The roads here are desolate. There’s a faint haze shimmering on the horizon, making the base of the mountains wobble. Our only links to civilisation are the gas stations, dispersed evenly down the highway. We pull into one about an hour after lunch. It’s a homely cluster of buildings claiming to be a holiday park, our destination at its centre.

The trading post is a sprawling wooden structure all on one level, like a bungalow. Besides the Monument Valley and Grand Canyon paraphernalia scattered about the place, presumably to satiate the desires of tourists like me, the store is full of beautiful hand-crafted items.

Near the entrance is a four-tiered shelf of rainbow pottery, which I can’t help but think is fairly bold placement given the number of small children running amok; I have a vision of the whole thing smashing onto the dark pine floor in multi-coloured pieces. Most of the displays also have rugs underneath them, turned-up edges presenting a real hazard. With careful manoeuvring they can be avoided.

It’s a crowded space, but not overwhelming. A bit like walking into a museum. There’s barely an inch of room left on the walls, frames of all shapes and sizes filling the vast stretches of beige between the front and back of the store. Dispersed between tapestries and animal skins there are instruments and weapons hung on small pegs, including drums, bows and blow darts.

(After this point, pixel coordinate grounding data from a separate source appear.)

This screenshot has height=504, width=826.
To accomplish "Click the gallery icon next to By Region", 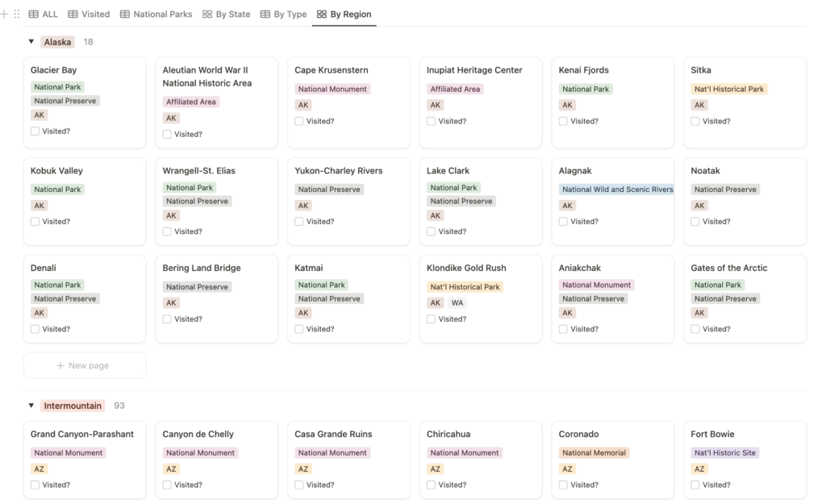I will click(320, 14).
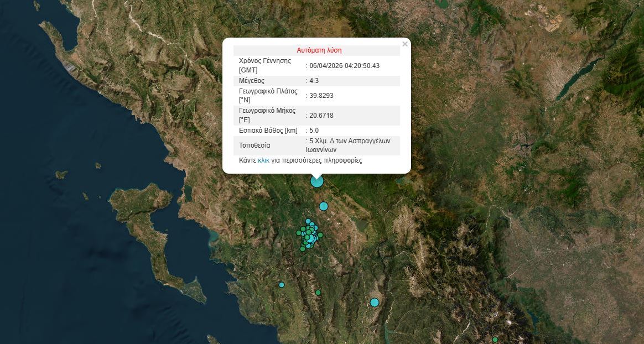Screen dimensions: 644x344
Task: Click the red 'Αυτόματη λύση' header
Action: click(x=319, y=50)
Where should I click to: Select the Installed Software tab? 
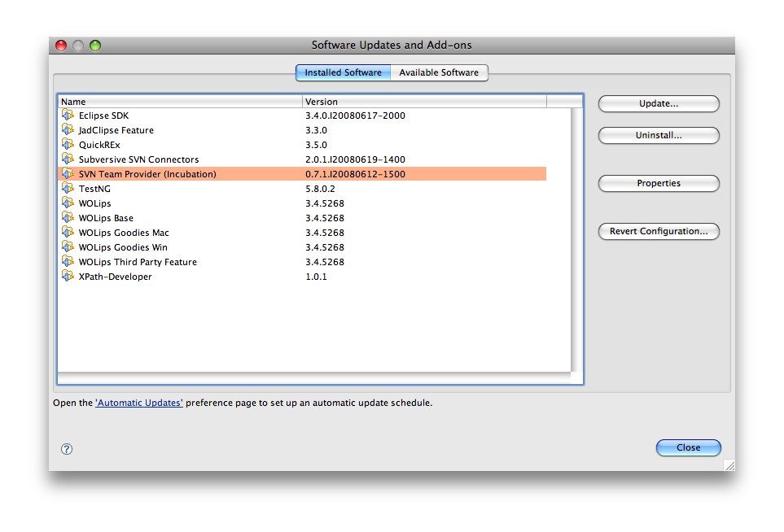(x=342, y=72)
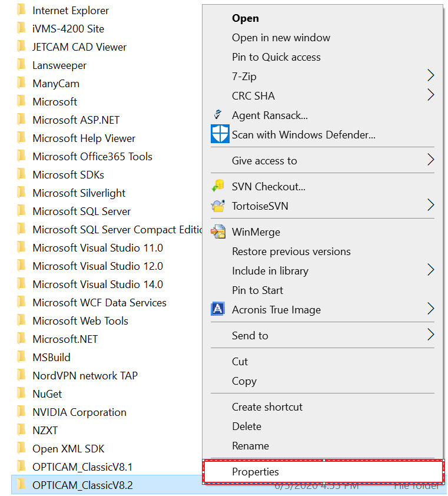Click the WinMerge icon

(x=218, y=232)
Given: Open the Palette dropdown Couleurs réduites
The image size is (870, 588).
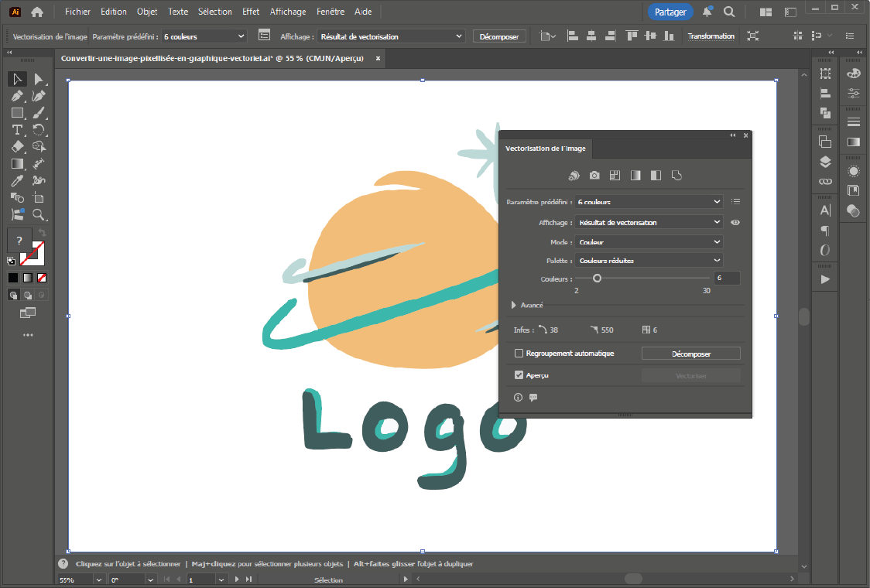Looking at the screenshot, I should 649,261.
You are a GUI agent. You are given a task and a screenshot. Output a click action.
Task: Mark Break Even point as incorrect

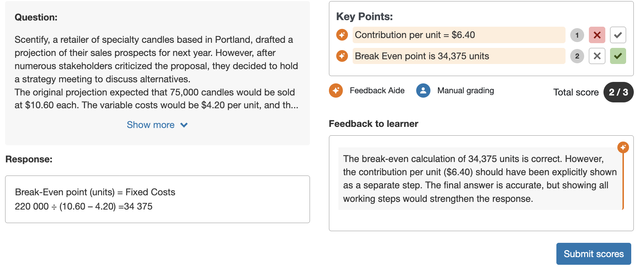pyautogui.click(x=597, y=56)
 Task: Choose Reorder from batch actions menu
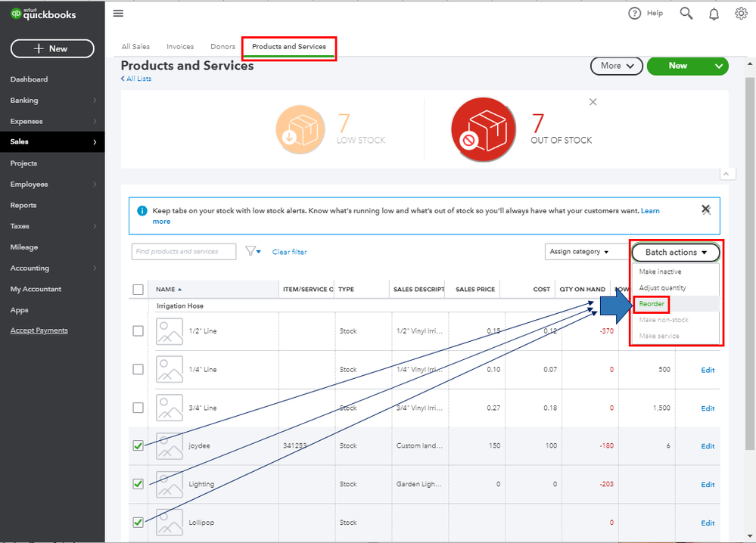(x=652, y=303)
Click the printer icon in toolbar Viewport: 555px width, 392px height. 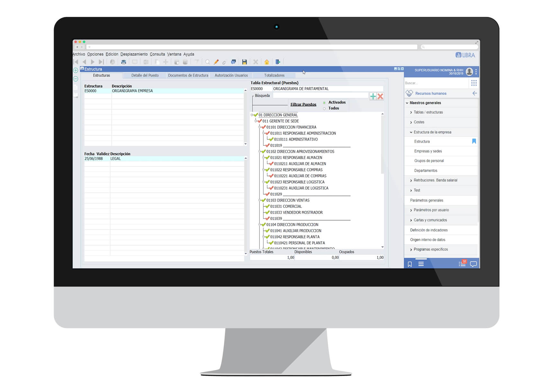(123, 62)
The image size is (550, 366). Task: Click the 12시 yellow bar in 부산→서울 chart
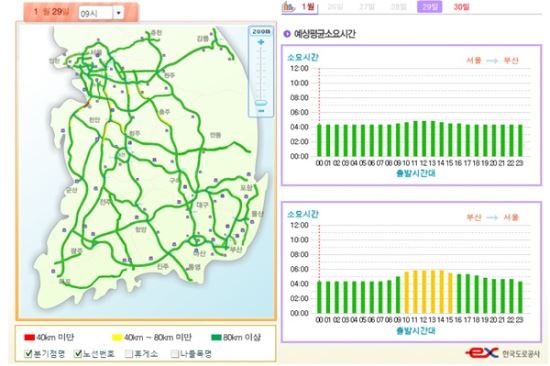[x=423, y=292]
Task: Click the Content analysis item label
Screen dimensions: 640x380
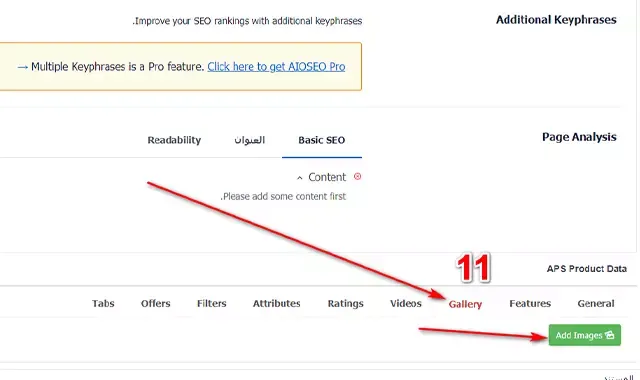Action: pyautogui.click(x=327, y=177)
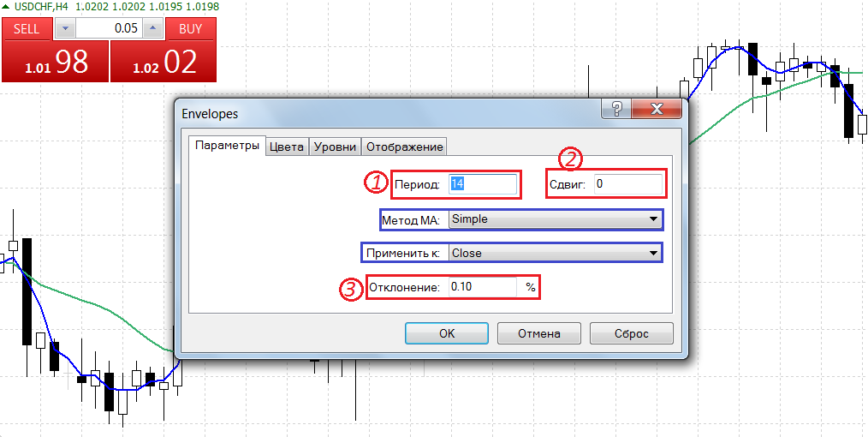868x437 pixels.
Task: Click the Отклонение percentage field
Action: click(482, 287)
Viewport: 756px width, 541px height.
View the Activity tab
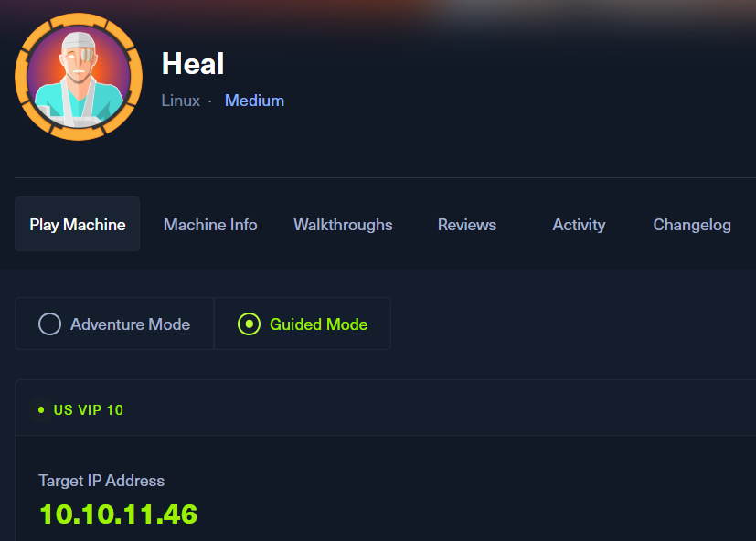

Clothes racks fill the gaps between shelves and display cabinets, every item seeming to adhere to the colour scheme of the surrounding landscape. I leaf through dozens of tawny jackets and trousers, stroking the fuzzy leather and running the tassels through my fingers. Some collections are spilling over onto side tables, arranged in tasteful layers of shawls and shirts. Their patterns remind me of the pointy-hooded poncho I bought in a shop in Santa Fe and then wore for four days straight in the desert, an item which now lies at the bottom of my suitcase due to hot weather.

Towards the back of the store are the more delicate objects, presumably to keep them out of the way of roaming children and clumsy adults. Including myself in the latter category, I make sure to look but not touch the collection of dolls, sculptures and wood carvings. I pass my hand across a row of dream catchers instead, spinning the little beads around with my index finger. I leave them alone when I see the price.

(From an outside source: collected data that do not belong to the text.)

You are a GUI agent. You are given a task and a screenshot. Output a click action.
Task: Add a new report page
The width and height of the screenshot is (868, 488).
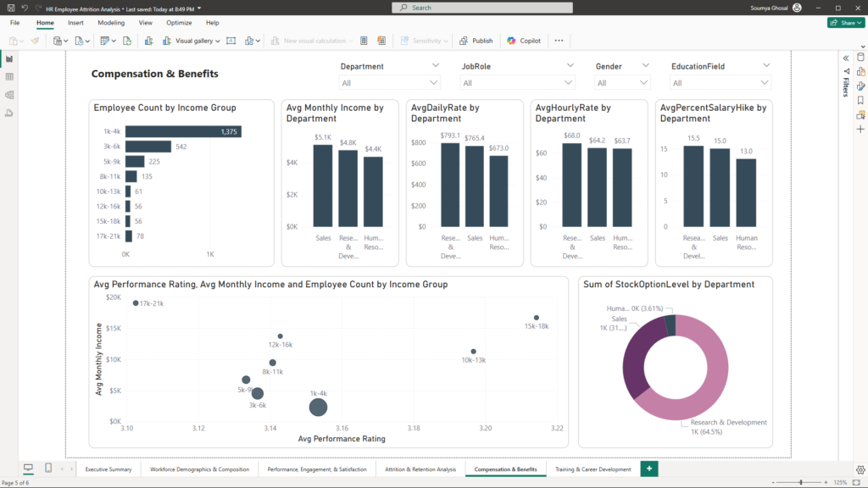click(649, 469)
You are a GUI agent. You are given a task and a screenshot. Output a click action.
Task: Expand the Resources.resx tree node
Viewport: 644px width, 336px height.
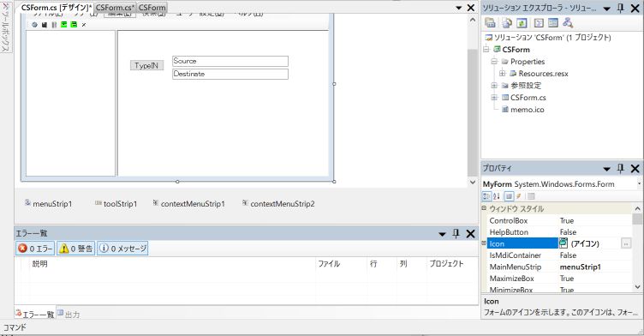(x=503, y=74)
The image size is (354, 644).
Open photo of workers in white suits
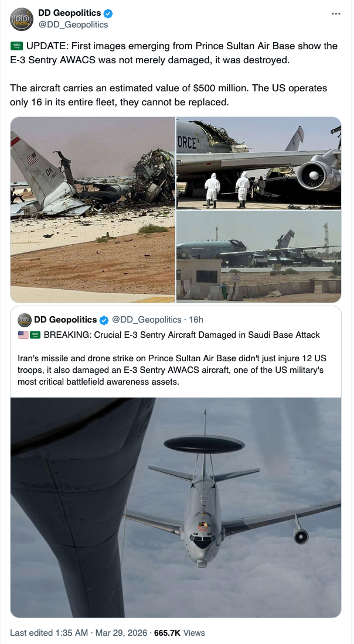(258, 163)
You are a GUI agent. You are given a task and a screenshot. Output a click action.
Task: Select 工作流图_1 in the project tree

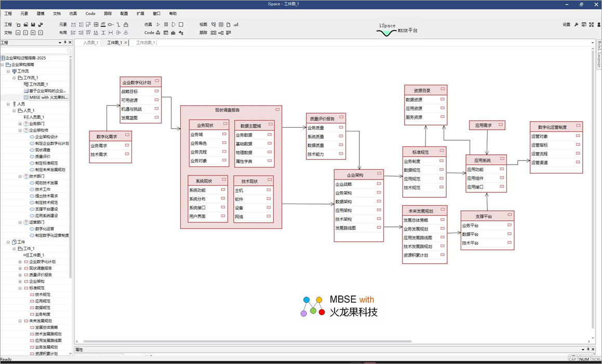click(38, 84)
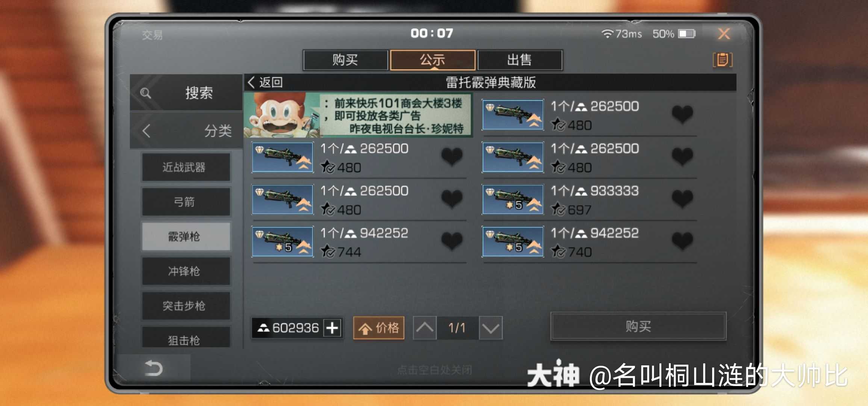Switch to the 出售 tab
868x406 pixels.
[520, 60]
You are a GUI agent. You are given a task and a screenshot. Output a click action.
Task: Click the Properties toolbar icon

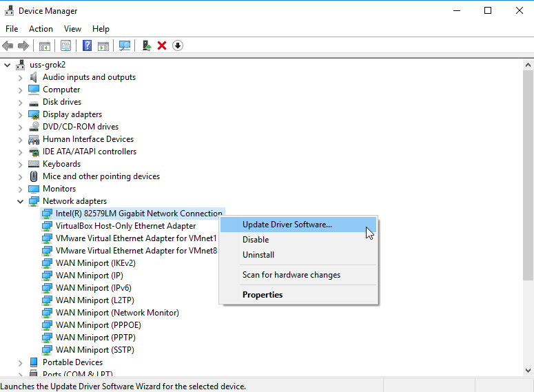pos(65,45)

Further along, I stand and watch a woman behind a loom, making what looks like the beginnings of a rug. There’s about half a foot of progress; I wonder if I’ll be able to see the difference a few rows can make when I walk back this way. Seeing it every day is probably a bit like watching images buffering on an old computer, loading chunk by chunk.

It’s when I’m browsing the gift section, trying to choose between a shot glass and a bottle opener for my brother, that I notice the mats. I saw variants of them in the Navajo reserve, but they were hundreds of dollars (and that was pre-tax—the American habit of adding a fee at the till is my least favourite part of living in the country. That and the cheese).

I expect the mats to be very much on the wrong side of $20, and promise myself I won’t get my hopes up. Although I’m still in the ‘carpe diem’ stage of travel, buying souvenirs from every place we visit, I’m mindful of cost. I’m also aware of the amount of stuff I already have at home. For most of the journey I’ve been collecting postcards and stickers instead of magnets in an attempt to save our overburdened fridge, and to prevent my suitcase from feeling very self-conscious on the luggage scales at the airport.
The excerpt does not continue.